At that point, it was time to go sit in a quiet place and let what I felt rise to the top and actually experience it.

No Easy Road

Let’s be clear: This wasn’t easy. I didn’t always remember to check in with myself. I didn’t always make the right choice to sit and experience the feelings. Over time, though, and the more I did make the right choices, I felt better. Easier. I started to have awareness of emotional distress sooner, and I was able to address it – without taking a step toward the fridge.

The sooner I acknowledged the feelings, the less intense they were.

In sitting with my emotions, I also found some lines between what I ate and what emotion it was specifically attached to (interesting, right?).  When I went for a hot cup of tea, I was usually looking for a hug.

The sooner I acknowledged the feelings, the less intense they were.

Now I know I have choices: I have a few people I can call who will either come give me a hug or just listen and comfort me. Sometimes I drink the hot tea, but with a new intent: It’s the equivalent of giving myself a hug. I developed the ability to identify what causes the urge and make a better choice.

Understanding what I got out of negative coping skill helped me identify options for change.

Final Thoughts

What makes negative coping skills dangerous is that they easily become a self-feeding cycle.
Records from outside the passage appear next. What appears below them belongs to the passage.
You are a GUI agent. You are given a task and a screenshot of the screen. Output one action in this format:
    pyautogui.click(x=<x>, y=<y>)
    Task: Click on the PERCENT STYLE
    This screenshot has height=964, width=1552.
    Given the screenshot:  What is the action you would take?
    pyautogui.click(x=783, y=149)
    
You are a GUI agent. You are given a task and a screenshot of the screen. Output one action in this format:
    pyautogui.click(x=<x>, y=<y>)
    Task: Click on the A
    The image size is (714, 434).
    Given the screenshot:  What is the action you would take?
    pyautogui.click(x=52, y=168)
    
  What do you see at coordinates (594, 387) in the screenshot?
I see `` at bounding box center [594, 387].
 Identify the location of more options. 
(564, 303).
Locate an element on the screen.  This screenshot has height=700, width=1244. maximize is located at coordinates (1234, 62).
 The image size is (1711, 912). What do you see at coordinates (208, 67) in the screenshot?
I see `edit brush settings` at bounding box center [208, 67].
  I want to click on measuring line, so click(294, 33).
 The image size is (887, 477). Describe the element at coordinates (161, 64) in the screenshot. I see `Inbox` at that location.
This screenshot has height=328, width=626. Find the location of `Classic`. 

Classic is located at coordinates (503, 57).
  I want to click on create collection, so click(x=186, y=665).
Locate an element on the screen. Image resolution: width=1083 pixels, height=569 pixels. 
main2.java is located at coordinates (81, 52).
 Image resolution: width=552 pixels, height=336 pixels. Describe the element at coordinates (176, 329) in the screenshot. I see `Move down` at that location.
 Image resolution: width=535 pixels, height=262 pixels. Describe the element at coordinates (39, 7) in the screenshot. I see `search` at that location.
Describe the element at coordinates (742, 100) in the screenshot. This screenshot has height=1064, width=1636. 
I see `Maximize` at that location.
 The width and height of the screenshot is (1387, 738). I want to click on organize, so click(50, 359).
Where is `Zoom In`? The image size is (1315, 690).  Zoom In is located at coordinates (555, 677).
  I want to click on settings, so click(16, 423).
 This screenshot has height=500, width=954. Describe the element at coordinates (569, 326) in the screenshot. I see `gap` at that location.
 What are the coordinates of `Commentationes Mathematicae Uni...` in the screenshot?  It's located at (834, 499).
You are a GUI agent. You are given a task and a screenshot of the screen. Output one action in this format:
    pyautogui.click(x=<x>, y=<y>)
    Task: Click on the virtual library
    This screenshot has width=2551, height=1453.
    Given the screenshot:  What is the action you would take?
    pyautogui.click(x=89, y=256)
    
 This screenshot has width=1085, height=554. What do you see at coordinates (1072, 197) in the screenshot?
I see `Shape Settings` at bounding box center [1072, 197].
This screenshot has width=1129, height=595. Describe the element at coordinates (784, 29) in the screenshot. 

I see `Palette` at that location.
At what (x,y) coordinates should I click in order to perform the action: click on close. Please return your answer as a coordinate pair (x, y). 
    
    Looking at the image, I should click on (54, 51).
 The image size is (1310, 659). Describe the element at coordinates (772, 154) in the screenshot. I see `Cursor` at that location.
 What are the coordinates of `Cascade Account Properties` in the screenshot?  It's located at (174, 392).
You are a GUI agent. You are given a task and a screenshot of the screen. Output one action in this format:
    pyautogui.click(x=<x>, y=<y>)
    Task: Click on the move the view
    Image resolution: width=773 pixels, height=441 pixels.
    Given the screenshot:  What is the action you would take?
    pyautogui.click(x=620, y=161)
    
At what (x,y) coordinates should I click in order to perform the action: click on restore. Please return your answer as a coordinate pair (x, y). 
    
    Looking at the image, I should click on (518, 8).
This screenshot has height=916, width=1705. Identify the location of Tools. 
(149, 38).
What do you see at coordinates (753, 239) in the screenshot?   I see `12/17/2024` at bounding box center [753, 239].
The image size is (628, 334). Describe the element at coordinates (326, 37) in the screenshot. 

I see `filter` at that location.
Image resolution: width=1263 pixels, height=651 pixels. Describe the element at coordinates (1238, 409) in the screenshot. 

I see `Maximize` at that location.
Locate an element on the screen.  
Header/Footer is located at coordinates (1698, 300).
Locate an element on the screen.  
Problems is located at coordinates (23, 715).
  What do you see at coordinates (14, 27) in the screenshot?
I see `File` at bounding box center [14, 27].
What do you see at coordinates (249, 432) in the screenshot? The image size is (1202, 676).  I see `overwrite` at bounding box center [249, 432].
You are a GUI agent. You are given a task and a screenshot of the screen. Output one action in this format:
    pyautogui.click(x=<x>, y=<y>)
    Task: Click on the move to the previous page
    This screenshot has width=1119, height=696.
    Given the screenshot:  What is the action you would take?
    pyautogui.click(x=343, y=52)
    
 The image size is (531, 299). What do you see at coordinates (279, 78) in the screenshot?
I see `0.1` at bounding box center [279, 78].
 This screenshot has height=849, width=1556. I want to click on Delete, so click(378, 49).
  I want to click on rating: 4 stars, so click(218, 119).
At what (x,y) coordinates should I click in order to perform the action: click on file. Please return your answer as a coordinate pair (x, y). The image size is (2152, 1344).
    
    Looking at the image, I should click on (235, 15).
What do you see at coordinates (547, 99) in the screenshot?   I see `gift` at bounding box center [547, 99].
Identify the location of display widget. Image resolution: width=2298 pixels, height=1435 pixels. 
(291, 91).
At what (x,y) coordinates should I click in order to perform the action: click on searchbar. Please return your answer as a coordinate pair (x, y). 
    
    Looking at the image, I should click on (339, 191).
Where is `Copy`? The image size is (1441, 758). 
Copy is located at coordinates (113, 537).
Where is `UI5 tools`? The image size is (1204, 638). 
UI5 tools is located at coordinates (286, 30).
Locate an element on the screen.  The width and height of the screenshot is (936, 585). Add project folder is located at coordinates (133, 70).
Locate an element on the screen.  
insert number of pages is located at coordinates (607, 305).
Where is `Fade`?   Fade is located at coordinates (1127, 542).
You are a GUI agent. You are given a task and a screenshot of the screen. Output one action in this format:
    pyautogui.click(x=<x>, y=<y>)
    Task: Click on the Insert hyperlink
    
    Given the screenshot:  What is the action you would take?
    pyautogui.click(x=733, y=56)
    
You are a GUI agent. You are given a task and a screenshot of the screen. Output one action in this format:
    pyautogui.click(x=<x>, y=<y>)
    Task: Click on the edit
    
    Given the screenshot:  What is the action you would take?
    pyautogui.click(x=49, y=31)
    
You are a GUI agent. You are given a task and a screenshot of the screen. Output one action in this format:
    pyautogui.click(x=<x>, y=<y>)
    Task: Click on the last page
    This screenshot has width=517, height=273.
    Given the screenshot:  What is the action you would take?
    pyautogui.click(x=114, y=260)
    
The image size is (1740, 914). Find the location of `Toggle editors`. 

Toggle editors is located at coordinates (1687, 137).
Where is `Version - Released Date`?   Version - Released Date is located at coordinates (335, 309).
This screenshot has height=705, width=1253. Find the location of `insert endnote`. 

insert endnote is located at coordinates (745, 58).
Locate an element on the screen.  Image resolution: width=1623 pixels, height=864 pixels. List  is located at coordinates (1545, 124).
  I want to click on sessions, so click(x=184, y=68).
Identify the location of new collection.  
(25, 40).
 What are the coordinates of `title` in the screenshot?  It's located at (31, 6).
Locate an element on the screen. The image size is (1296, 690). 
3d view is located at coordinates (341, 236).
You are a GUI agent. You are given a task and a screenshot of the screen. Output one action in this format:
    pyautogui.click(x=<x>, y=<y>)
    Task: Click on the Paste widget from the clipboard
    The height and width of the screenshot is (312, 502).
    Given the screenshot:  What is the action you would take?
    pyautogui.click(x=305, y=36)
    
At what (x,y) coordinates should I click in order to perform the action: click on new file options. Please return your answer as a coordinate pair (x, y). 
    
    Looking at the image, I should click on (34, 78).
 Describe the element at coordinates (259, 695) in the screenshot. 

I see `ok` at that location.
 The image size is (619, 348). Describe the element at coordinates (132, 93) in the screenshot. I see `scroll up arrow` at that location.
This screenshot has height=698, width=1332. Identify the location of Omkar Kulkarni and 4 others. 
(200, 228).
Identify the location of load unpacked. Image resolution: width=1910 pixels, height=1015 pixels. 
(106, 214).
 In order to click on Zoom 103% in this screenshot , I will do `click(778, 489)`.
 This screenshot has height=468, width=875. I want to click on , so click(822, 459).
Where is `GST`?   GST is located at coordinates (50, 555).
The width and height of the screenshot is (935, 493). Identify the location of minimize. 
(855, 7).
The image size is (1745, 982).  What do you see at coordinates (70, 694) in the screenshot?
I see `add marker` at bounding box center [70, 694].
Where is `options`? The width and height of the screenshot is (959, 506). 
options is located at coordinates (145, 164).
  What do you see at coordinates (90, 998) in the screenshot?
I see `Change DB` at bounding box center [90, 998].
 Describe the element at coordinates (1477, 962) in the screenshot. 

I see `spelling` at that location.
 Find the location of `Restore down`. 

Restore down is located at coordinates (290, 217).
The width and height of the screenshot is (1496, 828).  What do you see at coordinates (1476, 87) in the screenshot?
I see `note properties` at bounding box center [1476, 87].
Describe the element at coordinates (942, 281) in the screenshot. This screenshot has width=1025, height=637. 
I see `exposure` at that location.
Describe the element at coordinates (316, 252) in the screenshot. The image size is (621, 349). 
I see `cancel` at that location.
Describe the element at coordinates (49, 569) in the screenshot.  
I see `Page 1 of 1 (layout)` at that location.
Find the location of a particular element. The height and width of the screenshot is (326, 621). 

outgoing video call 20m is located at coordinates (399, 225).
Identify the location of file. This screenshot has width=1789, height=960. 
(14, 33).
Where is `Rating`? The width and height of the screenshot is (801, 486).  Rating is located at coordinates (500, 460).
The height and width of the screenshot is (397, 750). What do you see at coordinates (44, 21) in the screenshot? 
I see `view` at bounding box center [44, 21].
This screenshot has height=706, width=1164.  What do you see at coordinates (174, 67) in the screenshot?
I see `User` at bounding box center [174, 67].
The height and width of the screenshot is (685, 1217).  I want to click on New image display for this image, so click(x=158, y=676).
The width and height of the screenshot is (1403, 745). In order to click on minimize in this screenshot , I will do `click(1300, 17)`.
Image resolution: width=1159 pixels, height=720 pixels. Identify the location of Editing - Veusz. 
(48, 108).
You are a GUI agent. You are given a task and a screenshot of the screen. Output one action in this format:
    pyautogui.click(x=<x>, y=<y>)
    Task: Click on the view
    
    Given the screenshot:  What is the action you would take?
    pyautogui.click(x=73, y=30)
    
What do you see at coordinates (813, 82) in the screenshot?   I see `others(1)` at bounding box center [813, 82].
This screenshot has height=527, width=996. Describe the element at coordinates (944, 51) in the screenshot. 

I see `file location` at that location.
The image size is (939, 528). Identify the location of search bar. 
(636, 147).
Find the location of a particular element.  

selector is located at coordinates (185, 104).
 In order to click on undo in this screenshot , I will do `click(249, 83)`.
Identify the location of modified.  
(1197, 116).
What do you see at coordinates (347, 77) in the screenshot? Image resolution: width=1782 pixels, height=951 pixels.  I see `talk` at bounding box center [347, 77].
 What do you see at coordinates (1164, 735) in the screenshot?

I hurt, so I cut myself. I feel shame because I cut myself, reinforcement that I am “different,” “abnormal,” or “don’t belong.” These thoughts bring on shame, and so I cut myself again to cope with this new emotional pain. When we take the time to dig in to these skills and understand why we do them, it becomes easier to identify better, more positive coping strategies and follow through and implement them.

There is no shame or judgment around the negative skills we’ve developed. We created them for a reason, and we are not the only ones who live with them. In fact, most people have at least one negative coping skill, whether or not they live with mental illness. Facing and acknowledging them is the first step to change, and one I know you can do. I believe in you.